Despite the promise, in Judges 1, the tribe of Asher could not displace the local population. “Nor did Asher drive out those living in Akko or Sidon or Ahlab or Akzib or Helbah or Aphek or Rehob. The Asherites lived among the Canaanite inhabitants of the land because they did not drive them out.” Tyre lies between Akko and Sidon, and would seemingly be included in this unconquered region.

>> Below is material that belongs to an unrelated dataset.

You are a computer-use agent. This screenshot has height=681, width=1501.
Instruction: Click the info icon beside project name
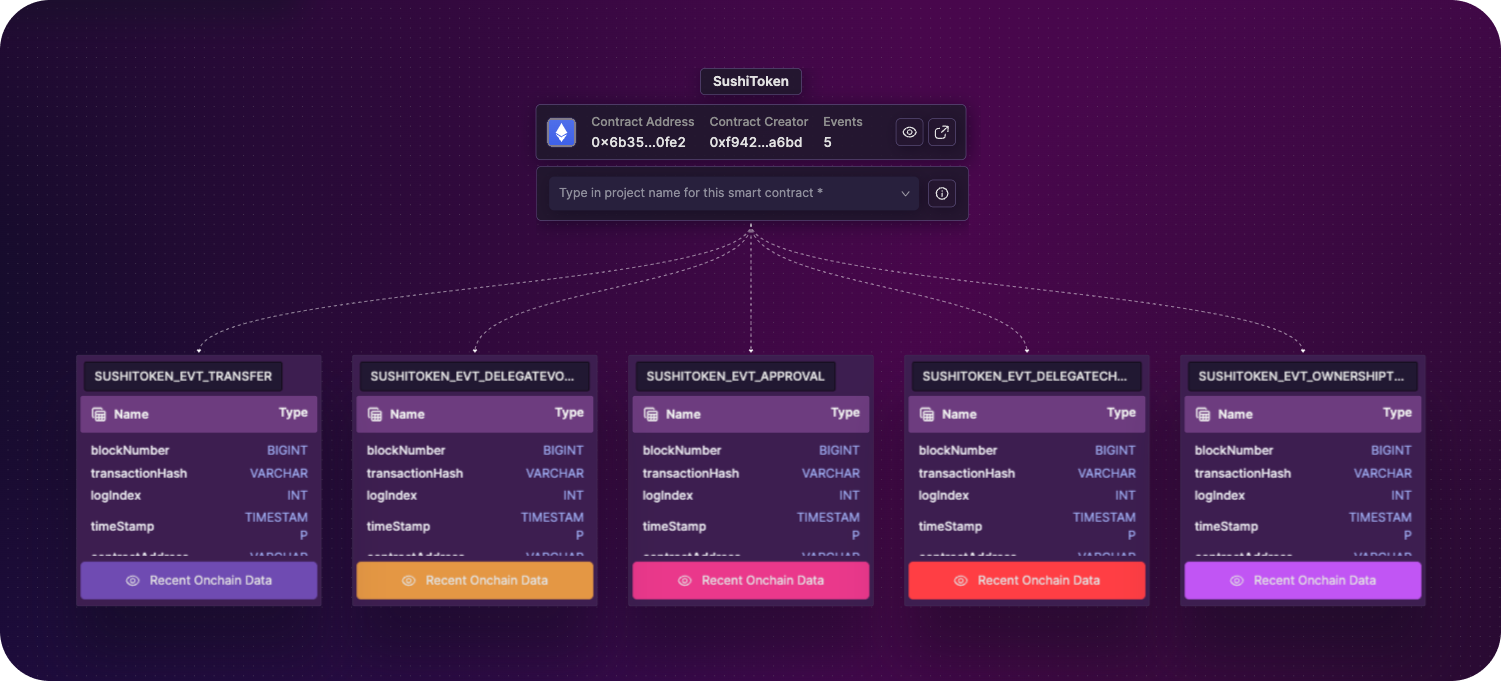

In 1 Kings 4, Solomon is said to have extended his reign to the Euphrates River and along the coast, but he did not hold this land for long. In 1 Kings 9, he relinquished control of parts to the king of Tyre in appreciation for the materials he gave him to build his temple and palace. “King Solomon gave twenty towns in Galilee to Hiram king of Tyre, because Hiram had supplied him with all the cedar and juniper and gold he wanted. But when Hiram went from Tyre to see the towns that Solomon had given him, he was not pleased with them. “What kind of towns are these you have given me, my brother?” he asked. And he called them the Land of Kabul, a name they have to this day. Now Hiram had sent to the king 120 talents of gold.”

The Phoenicians of Byblos, Sidon and Tyre in the Iron II period are thought by many to be one and the same people with the Canaanites. The material remains uncovered in today’s northern Israel demonstrate the connection between the regions in the Iron Age. Running from north to south, Akhziv, Tel Kabri, Akko, Tel Keisan, Tell Abu Hawam in Haifa and Tel Dor all show a Phoenician material culture, including Phoenician style pottery.

Control of this region would have given Tyre control of the ports along the Mediterranean coast. Tyre could then control the trade in goods into the Kingdom of Israel and then through the Jezreel Valley and into Syria and beyond. In the Bible, the king of Tyre may have unimpressed with the lands he was given by Solomon, but these lands would help Tyre entrench itself in northern Canaan and maintain its dominant economic role.

The image above is of a Phoenician Middle Bronze ship anchor, one that would have been used to dock at port. It is on display at the Byblos Museum in Lebanon.